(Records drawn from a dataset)

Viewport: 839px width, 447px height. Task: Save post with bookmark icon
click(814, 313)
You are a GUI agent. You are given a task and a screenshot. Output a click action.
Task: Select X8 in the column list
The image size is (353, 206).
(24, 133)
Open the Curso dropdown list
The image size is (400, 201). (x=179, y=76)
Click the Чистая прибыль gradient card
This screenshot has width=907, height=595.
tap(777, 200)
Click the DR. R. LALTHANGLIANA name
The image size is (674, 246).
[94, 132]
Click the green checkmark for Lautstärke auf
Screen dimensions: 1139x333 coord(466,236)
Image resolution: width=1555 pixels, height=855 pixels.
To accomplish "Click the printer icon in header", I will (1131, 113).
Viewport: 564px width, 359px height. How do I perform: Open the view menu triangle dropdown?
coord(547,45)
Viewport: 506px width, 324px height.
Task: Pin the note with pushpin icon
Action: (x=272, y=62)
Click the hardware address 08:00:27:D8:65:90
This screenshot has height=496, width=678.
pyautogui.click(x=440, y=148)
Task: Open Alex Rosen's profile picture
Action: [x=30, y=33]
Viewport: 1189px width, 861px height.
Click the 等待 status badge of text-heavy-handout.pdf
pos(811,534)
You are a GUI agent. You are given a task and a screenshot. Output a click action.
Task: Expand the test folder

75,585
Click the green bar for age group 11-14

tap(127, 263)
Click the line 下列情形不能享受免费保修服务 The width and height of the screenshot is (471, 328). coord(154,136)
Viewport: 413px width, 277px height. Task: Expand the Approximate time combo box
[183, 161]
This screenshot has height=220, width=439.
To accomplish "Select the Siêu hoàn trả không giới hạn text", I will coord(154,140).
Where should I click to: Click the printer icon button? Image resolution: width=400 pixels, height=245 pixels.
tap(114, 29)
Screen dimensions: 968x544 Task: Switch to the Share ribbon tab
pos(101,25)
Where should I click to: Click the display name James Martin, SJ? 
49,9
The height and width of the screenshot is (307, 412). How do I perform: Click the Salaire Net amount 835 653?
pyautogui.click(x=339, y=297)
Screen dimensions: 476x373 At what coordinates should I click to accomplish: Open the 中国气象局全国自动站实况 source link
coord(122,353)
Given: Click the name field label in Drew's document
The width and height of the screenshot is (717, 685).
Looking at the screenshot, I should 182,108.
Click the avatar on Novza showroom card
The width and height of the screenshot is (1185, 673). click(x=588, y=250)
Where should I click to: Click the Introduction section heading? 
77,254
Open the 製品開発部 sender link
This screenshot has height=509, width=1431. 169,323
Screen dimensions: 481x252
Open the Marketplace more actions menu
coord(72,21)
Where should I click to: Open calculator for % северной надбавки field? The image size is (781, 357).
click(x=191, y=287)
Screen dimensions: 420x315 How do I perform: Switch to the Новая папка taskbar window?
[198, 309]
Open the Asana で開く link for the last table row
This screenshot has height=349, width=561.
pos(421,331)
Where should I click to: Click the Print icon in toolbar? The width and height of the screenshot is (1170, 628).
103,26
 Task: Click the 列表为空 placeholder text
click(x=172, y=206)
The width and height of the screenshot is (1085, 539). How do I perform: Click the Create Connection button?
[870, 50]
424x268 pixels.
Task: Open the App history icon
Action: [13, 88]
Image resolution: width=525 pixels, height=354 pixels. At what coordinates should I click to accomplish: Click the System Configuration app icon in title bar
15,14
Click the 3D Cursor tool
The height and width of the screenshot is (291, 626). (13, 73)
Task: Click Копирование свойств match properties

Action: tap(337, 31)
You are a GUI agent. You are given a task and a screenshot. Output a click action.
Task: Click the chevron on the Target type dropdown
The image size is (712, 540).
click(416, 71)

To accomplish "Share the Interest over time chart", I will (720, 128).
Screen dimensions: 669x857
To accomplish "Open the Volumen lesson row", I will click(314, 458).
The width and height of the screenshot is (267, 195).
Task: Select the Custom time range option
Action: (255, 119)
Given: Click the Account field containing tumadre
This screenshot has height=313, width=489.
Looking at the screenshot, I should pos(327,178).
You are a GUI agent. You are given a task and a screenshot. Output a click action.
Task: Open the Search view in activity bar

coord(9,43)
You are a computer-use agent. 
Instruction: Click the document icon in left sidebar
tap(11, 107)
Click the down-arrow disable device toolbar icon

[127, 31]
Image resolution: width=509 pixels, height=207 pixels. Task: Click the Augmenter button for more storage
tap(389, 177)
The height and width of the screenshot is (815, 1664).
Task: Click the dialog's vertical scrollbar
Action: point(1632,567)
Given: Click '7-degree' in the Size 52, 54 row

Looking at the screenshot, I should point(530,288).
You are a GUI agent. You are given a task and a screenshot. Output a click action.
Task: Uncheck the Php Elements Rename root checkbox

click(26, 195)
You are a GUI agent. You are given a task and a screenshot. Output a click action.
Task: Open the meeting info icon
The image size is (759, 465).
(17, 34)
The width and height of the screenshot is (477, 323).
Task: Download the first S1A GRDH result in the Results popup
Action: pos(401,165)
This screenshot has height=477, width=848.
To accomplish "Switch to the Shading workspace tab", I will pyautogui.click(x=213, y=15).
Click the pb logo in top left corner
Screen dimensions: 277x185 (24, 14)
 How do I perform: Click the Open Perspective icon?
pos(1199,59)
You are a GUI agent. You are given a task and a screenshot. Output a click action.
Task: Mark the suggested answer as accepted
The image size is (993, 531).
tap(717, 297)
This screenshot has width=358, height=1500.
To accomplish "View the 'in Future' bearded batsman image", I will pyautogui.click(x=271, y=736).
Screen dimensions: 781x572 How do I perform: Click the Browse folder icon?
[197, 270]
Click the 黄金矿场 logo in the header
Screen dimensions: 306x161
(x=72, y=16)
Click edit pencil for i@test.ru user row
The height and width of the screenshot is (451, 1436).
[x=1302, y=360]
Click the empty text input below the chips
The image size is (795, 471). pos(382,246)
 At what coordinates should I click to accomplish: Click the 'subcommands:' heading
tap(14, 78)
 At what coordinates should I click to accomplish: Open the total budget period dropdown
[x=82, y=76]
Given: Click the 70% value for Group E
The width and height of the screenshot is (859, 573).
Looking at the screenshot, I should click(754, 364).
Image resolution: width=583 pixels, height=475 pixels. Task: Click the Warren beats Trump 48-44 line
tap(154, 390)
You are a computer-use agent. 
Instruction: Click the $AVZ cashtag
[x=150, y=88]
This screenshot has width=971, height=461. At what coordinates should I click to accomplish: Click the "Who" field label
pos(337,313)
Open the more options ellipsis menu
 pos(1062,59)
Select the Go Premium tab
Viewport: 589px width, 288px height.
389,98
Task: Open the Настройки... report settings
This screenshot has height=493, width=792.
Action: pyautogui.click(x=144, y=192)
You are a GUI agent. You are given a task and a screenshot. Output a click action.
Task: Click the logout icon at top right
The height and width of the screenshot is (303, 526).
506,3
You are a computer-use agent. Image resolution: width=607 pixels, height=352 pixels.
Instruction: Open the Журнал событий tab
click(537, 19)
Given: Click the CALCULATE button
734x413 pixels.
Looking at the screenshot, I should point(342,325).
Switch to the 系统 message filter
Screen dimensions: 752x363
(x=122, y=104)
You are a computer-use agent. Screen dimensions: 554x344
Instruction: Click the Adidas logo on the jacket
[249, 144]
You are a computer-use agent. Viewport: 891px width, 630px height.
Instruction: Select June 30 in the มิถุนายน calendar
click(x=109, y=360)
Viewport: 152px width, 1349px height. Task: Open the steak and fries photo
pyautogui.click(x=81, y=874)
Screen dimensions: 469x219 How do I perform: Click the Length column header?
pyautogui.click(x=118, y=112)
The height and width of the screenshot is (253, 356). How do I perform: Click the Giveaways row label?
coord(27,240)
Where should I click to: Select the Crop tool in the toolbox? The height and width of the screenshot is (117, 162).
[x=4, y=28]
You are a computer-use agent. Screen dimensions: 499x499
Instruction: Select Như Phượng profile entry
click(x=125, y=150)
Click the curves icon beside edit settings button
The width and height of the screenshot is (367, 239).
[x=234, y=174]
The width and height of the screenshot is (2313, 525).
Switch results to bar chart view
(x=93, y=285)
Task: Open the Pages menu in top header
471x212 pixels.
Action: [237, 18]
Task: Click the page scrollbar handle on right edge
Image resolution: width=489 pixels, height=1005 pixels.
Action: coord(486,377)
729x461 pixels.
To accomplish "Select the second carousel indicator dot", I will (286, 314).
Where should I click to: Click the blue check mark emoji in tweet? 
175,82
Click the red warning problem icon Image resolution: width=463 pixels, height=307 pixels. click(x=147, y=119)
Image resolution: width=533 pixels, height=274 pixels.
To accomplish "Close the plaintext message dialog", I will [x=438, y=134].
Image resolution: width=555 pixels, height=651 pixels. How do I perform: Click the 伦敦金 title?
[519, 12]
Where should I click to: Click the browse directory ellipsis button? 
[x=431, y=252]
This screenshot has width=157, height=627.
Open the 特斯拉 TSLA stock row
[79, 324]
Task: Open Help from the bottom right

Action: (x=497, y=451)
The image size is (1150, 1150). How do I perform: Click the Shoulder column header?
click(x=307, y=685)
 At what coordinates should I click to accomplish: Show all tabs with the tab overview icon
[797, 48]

Task to carry out => Give the number of lines above that contain the word "edit", with no other text.

Solved exercise => 2